* **TASK BRIEF**: Excluding pictures, retype exactly the lines from the one with "Click RDO Compilado download progress item" through the end of the records that follow.

* **DATA SECTION**:
::::
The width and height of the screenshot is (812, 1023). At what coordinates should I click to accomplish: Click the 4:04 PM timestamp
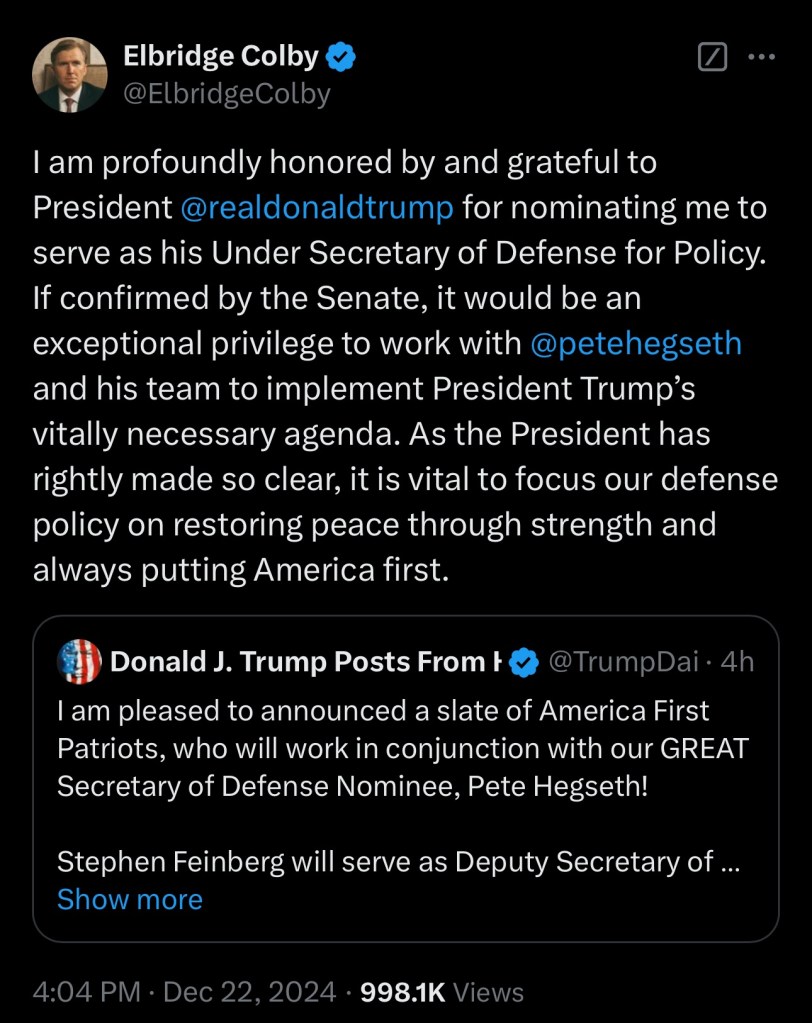86,992
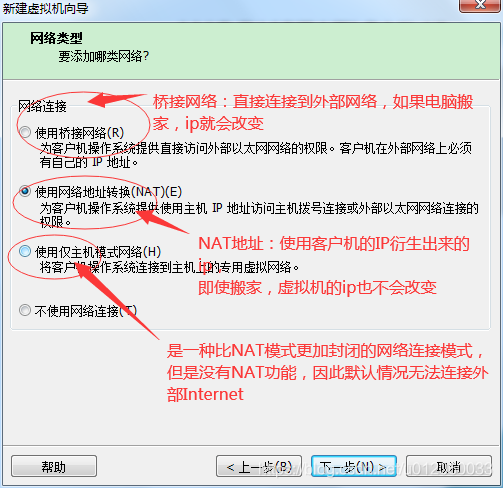Click the red NAT地址 annotation text
This screenshot has height=488, width=503.
pyautogui.click(x=334, y=253)
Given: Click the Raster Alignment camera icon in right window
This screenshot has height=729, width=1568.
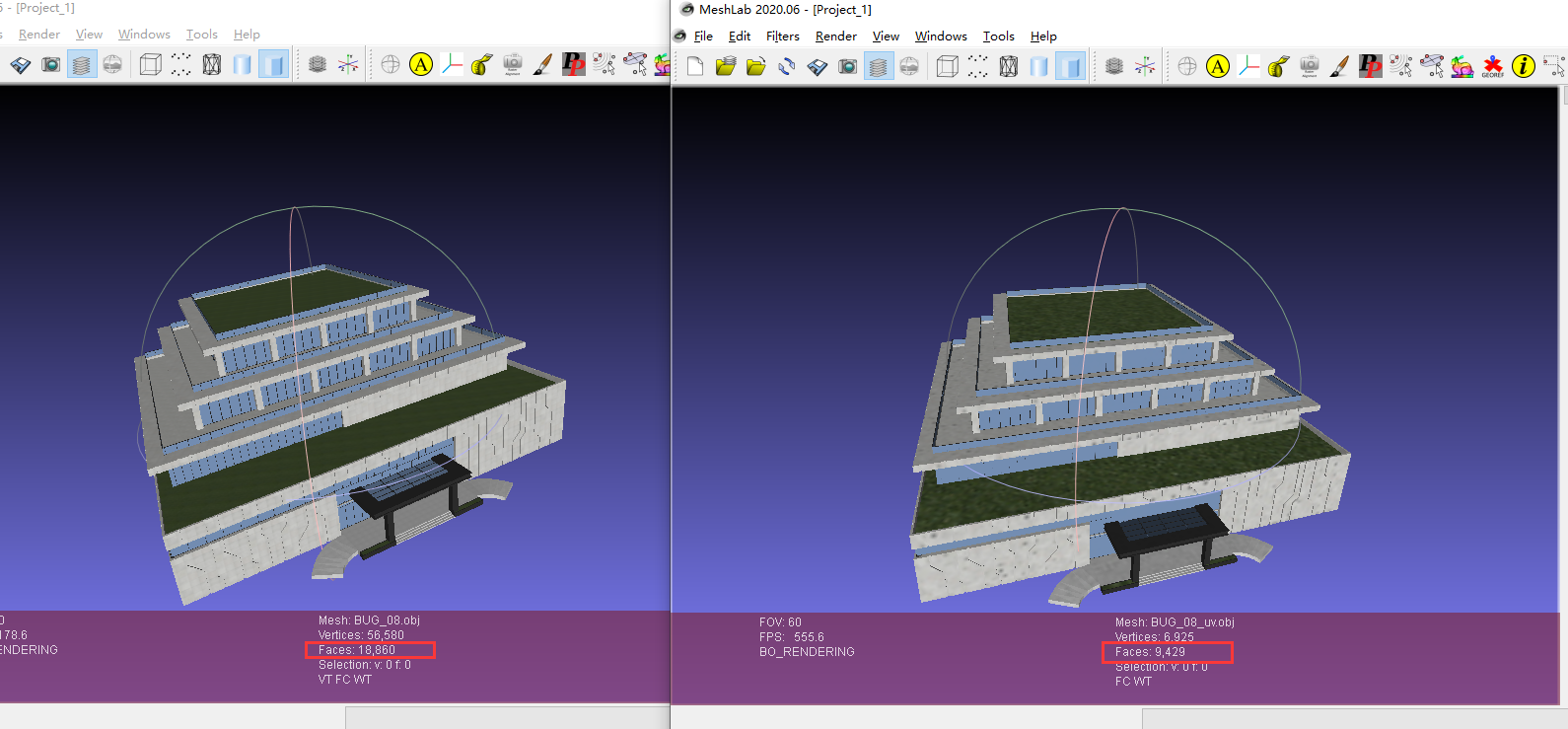Looking at the screenshot, I should click(x=1310, y=66).
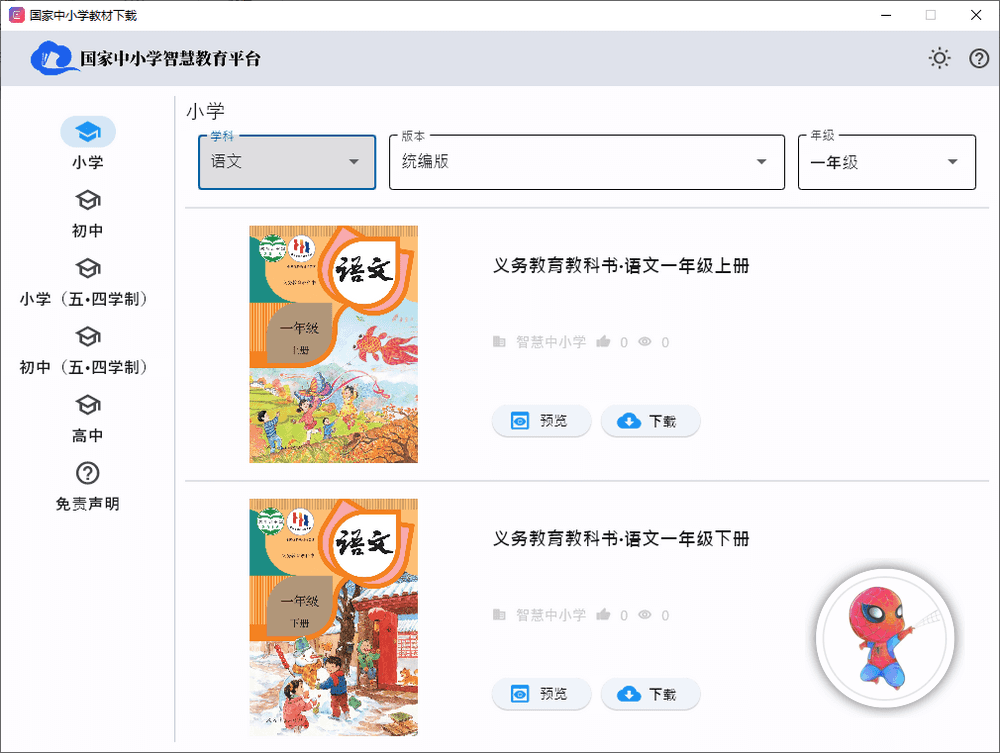
Task: Click the settings gear icon in the toolbar
Action: (939, 58)
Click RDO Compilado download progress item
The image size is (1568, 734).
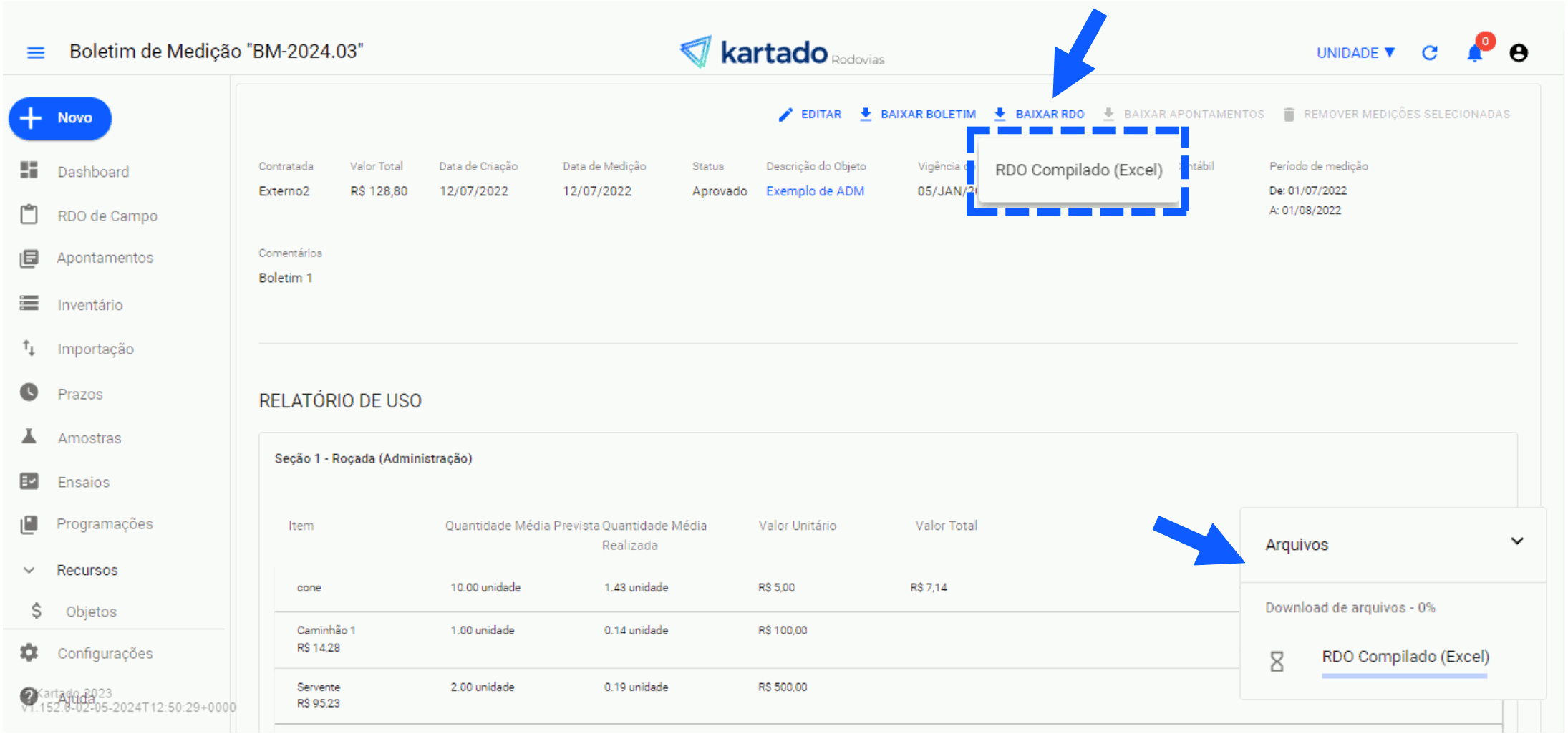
::::
* **SOLUTION**:
Click RDO Compilado download progress item
The image size is (1568, 734).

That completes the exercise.